[BEGIN]

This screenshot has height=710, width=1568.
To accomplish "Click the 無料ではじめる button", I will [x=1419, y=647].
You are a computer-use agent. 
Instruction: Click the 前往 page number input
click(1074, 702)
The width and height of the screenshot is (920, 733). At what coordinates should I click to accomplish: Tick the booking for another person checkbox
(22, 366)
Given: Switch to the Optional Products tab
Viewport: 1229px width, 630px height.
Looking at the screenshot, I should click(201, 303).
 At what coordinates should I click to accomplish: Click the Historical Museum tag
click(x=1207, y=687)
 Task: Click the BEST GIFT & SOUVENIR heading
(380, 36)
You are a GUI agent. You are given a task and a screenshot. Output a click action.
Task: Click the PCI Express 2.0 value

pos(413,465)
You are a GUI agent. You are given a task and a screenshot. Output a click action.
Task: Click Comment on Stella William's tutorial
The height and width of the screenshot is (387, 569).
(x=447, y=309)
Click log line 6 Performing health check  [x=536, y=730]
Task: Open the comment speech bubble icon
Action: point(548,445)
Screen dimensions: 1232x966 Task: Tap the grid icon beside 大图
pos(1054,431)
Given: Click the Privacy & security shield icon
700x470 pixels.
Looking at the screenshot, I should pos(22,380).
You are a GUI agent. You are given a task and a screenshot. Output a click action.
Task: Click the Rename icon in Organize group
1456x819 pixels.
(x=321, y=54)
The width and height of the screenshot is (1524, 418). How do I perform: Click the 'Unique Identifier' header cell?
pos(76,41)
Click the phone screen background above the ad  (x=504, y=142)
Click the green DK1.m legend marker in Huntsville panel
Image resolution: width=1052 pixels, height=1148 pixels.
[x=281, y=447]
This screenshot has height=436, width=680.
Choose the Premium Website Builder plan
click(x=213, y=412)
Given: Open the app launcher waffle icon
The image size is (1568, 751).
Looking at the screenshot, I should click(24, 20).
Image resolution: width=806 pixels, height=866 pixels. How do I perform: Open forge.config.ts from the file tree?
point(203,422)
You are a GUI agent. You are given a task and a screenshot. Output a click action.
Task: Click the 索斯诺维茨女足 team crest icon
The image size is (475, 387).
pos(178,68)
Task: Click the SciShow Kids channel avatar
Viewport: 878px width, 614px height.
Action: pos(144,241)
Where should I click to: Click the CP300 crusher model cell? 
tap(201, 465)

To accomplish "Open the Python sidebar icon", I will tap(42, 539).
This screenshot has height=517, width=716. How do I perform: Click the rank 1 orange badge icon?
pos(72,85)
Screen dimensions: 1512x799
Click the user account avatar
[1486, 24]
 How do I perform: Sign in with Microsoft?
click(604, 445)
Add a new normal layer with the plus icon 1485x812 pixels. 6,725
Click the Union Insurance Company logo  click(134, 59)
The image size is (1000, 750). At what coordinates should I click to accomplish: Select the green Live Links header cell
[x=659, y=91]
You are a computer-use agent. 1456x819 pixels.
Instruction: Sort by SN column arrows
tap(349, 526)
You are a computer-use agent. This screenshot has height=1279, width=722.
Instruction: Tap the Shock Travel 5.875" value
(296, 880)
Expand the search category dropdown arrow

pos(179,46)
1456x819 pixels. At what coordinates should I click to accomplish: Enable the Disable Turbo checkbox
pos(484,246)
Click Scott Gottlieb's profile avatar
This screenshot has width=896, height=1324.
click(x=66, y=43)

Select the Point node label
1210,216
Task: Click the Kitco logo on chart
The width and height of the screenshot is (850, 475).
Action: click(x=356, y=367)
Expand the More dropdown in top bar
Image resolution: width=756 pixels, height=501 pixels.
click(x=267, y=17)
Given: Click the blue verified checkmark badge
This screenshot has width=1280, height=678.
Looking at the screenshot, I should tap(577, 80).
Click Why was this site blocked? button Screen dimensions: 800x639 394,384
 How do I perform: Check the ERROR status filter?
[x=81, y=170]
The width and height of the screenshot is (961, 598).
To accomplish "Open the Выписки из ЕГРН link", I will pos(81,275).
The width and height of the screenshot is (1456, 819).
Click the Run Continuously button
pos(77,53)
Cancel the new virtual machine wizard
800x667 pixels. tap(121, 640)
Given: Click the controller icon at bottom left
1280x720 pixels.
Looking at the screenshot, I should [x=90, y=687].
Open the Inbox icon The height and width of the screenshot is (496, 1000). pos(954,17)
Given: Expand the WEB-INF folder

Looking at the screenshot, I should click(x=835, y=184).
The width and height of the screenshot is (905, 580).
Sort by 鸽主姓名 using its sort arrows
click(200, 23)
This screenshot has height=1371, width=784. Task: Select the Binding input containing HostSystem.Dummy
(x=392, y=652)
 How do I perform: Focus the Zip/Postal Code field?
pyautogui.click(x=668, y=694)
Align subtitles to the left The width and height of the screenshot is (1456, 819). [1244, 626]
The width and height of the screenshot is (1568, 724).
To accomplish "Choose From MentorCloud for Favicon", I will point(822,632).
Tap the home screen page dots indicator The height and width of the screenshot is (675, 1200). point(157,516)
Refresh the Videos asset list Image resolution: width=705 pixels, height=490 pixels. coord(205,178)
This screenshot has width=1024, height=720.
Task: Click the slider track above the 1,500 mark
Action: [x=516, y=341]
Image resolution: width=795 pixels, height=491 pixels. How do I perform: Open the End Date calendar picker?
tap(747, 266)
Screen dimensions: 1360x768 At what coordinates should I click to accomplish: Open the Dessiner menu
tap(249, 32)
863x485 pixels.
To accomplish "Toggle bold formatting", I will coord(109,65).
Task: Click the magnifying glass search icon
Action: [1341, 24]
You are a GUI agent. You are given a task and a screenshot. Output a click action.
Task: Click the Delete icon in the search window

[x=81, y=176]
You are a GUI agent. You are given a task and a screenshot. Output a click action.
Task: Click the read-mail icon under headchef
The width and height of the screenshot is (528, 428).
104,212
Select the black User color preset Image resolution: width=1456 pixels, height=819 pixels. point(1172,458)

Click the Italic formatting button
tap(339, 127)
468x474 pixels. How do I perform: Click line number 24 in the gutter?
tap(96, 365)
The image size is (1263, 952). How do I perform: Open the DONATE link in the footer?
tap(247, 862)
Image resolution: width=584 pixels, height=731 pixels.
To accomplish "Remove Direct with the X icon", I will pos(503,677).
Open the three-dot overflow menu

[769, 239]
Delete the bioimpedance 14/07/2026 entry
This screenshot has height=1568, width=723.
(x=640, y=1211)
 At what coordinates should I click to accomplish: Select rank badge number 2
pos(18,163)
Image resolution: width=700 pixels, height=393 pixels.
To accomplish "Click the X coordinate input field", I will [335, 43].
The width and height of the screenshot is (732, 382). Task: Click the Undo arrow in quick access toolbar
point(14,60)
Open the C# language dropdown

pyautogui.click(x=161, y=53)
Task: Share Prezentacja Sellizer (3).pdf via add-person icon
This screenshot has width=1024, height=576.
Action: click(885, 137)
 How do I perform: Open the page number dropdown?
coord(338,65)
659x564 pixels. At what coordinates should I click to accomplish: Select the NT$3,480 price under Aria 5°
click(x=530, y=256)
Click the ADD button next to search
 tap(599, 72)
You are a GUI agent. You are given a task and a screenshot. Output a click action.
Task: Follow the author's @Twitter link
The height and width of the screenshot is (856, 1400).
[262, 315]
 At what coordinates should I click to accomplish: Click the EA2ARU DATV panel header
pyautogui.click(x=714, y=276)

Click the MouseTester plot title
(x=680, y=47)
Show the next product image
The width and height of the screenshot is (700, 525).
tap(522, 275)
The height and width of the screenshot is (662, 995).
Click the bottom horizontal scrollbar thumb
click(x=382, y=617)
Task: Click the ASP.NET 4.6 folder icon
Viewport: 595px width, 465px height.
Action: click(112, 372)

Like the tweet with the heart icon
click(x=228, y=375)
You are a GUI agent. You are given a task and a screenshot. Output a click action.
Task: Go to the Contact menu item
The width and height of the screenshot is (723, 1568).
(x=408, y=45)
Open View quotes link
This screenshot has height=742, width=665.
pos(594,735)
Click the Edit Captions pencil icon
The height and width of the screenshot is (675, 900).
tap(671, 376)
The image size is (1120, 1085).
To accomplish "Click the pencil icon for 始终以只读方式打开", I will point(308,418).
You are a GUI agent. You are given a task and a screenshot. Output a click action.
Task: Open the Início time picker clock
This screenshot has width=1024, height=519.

[END]

» GIVEN TASK: Can you retype everything from the line containing "Task: Click the Kitco logo on chart" down to the line containing "click(x=267, y=17)", copying each line exactly?

» FINAL RESULT:
Task: Click the Kitco logo on chart
The width and height of the screenshot is (850, 475).
Action: click(x=356, y=367)
Expand the More dropdown in top bar
Image resolution: width=756 pixels, height=501 pixels.
click(x=267, y=17)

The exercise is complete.